The modern-day credit card can trace its origins to the early twentieth century. Over the decades, the early prototypes have evolved and expanded to include a myriad of products and services. Competition among credit card companies has generated impressive benefits for the consumer — reward programs to incentivize increased spend offer, lavish experiences, and awards. Co-branding deals with major airlines, hotel chains, and merchants give card members even more options to charge, so that they can target specific travel and gift card perks.

Despite the convenience and advantages that credit cards have offered through the years, it continues to be a much-maligned industry. Television ads and politically aware people campaign against the high-interest rates and fees that the credit card companies charge, as well as the perceived predatory practices that entice unwitting consumers into building up balances that can’t be repaid.

There’s no denying that many card members have spent themselves into a corner. When the balance can’t be paid in full every month, interest is accrued. Cardholders who just send in the minimum payment each billing statement, and continue to add to their balance, will eventually max out their credit cards and begin a vicious cycle. Late payments incur fees and interest continues to accumulate every month.

Card members have to take personal responsibility for their spending habits. Ultimately, a credit card is a type of lending product.

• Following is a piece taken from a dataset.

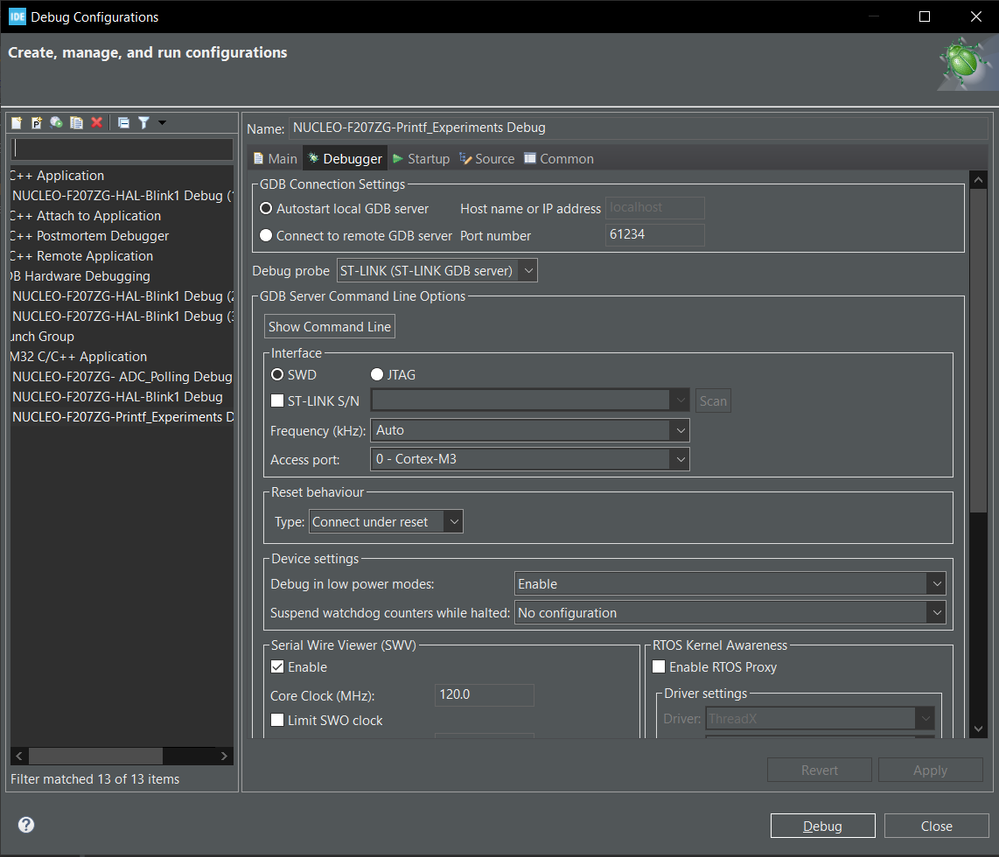The image size is (999, 857).
Task: Select the JTAG interface radio button
Action: 377,375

It’s a financial instrument that can be used at a point of sale rather than cash or check. When you don’t have the financial means to purchase at a specific time, but are comfortable that you can easily pay for it at a later date in the near future, credit cards are a handy alternative. They are also a good option when you have the funds and plan to pay the bill in full when it comes due, but just want to rack up points to earn rewards or want a way to track your monthly expenses.

Securing a credit card is also an excellent way to work on establishing your credit rating, although it’s important not to have too many cards, and you have to stay on top on your payments. Also, in the Internet era, it’s tricky to try to do business online without a credit card. Some companies have business models that don’t accommodate any other form of payment. For example, there are segments of the adult entertainment industry with limited payment options, so phone sex credit card processing vendors have worked to build their own networks to support merchants.

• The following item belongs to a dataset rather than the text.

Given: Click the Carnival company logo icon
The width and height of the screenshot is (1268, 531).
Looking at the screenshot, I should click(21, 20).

Many still distrust credit card companies and have yet to embrace the charge-it mentality. For those who don’t feel like they have the discipline to maintain a credit card, it’s understandable if they don’t want to open an account. But then, the technology age has made it increasingly difficult to not use a credit card at some point. Also, financial institutions are working tirelessly to keep their customers’ data safe, while offering features that continue to make carrying their products worthwhile.